- _Written task_:
Copy the lines below exactly, starting at the line that contains "Dismiss the free demo chat popup" and ending after the line that contains "pos(760,349)".

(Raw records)
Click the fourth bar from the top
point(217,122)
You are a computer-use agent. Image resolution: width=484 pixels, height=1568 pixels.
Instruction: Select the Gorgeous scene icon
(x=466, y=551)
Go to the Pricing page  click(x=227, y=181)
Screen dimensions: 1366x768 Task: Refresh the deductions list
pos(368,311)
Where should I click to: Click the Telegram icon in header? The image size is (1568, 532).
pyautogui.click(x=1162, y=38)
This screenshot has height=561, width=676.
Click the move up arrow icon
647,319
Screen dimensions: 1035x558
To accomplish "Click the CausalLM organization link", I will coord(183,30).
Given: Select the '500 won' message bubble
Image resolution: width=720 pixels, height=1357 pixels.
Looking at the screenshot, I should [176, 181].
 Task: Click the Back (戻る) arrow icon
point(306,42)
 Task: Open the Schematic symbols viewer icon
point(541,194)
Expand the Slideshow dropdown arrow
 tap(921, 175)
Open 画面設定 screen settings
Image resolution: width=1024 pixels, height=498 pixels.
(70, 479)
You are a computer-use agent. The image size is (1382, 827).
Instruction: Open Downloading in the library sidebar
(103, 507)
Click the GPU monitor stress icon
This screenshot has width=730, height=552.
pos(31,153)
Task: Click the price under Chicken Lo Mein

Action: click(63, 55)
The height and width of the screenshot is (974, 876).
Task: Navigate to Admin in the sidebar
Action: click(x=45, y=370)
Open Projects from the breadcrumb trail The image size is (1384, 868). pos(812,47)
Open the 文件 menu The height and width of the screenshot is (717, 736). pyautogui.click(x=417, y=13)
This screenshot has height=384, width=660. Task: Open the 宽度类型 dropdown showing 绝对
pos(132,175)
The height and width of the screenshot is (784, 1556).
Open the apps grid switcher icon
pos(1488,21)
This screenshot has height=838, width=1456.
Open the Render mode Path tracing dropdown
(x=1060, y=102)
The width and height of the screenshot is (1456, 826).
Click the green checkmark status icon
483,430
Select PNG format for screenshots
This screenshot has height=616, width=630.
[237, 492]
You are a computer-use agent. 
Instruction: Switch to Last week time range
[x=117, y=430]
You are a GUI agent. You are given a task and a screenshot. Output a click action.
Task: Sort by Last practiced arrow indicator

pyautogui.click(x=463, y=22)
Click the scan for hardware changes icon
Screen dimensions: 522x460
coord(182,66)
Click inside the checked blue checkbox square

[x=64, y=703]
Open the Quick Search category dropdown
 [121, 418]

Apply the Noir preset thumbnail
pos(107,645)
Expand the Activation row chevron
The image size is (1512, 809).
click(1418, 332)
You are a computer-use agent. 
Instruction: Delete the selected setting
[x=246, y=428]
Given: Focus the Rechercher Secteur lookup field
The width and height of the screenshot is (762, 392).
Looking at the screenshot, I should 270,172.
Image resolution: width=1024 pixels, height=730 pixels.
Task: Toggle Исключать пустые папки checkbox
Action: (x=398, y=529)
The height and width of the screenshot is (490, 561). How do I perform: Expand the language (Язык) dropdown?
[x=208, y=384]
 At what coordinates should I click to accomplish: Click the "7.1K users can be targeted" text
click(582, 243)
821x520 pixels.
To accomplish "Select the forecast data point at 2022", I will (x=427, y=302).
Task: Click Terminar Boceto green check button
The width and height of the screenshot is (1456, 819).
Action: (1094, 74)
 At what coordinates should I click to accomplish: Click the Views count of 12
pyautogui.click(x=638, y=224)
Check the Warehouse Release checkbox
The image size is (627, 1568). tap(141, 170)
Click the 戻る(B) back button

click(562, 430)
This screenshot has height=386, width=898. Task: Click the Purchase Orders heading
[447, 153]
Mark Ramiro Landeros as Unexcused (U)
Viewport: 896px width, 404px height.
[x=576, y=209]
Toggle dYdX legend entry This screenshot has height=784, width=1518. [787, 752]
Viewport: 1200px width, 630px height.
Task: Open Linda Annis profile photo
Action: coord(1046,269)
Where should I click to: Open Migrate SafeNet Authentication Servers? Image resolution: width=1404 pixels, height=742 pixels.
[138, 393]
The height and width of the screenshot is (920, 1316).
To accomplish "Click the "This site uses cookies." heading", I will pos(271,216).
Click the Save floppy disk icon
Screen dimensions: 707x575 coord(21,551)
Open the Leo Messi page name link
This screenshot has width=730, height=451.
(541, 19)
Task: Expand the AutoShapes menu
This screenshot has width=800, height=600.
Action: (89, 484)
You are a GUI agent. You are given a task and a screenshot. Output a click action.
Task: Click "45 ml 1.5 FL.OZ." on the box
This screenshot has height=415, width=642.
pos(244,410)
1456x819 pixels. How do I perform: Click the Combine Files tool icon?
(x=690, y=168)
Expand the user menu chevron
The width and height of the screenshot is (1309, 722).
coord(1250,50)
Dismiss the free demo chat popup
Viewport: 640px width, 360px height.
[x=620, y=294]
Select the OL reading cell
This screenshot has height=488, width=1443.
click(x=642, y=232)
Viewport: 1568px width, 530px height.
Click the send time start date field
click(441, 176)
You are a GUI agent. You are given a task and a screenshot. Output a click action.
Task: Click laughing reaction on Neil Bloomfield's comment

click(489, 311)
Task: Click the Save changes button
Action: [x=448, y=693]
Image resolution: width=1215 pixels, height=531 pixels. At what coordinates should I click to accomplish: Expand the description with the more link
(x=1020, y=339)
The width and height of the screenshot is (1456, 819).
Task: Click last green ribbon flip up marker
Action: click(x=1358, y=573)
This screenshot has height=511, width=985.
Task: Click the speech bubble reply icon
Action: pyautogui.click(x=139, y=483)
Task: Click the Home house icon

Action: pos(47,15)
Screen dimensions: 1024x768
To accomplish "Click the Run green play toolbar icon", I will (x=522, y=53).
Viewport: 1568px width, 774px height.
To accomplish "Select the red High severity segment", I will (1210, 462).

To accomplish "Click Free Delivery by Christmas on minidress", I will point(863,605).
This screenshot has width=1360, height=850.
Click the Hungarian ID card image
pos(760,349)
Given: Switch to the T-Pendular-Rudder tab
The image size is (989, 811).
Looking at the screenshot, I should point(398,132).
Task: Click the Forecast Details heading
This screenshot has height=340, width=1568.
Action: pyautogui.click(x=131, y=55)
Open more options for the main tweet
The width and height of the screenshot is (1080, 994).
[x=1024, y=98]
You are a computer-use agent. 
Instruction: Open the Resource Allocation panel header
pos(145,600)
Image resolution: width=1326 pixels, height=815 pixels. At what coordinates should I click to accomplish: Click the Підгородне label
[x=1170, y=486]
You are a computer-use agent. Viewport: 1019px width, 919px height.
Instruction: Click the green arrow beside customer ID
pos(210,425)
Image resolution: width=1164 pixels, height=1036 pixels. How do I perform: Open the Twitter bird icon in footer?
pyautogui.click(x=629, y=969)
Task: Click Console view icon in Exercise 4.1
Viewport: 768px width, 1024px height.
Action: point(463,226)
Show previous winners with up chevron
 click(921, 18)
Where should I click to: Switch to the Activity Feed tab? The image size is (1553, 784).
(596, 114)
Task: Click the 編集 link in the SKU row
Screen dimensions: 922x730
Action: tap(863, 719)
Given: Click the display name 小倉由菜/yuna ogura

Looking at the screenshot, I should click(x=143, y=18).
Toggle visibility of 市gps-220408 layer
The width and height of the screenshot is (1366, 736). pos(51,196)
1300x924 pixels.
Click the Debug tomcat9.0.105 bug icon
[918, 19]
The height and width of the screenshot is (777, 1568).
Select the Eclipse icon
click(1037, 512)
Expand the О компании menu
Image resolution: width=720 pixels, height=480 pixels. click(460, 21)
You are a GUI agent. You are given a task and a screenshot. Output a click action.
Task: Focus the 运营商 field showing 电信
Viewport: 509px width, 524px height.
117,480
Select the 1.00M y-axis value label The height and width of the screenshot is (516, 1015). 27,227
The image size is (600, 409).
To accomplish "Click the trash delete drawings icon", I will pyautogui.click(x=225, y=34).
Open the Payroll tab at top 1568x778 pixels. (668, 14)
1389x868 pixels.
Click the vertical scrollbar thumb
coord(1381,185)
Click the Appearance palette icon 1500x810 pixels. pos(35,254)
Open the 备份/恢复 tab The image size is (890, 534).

- _Written response_:
Dismiss the free demo chat popup
Viewport: 640px width, 360px height.
[x=620, y=294]
Select the OL reading cell
This screenshot has height=488, width=1443.
click(x=642, y=232)
Viewport: 1568px width, 530px height.
Click the send time start date field
click(441, 176)
You are a GUI agent. You are given a task and a screenshot. Output a click action.
Task: Click laughing reaction on Neil Bloomfield's comment

click(489, 311)
Task: Click the Save changes button
Action: [x=448, y=693]
Image resolution: width=1215 pixels, height=531 pixels. At what coordinates should I click to accomplish: Expand the description with the more link
(x=1020, y=339)
The width and height of the screenshot is (1456, 819).
Task: Click last green ribbon flip up marker
Action: click(x=1358, y=573)
This screenshot has height=511, width=985.
Task: Click the speech bubble reply icon
Action: pyautogui.click(x=139, y=483)
Task: Click the Home house icon

Action: pos(47,15)
Screen dimensions: 1024x768
To accomplish "Click the Run green play toolbar icon", I will (x=522, y=53).
Viewport: 1568px width, 774px height.
To accomplish "Select the red High severity segment", I will (1210, 462).

To accomplish "Click Free Delivery by Christmas on minidress", I will point(863,605).
This screenshot has width=1360, height=850.
Click the Hungarian ID card image
pos(760,349)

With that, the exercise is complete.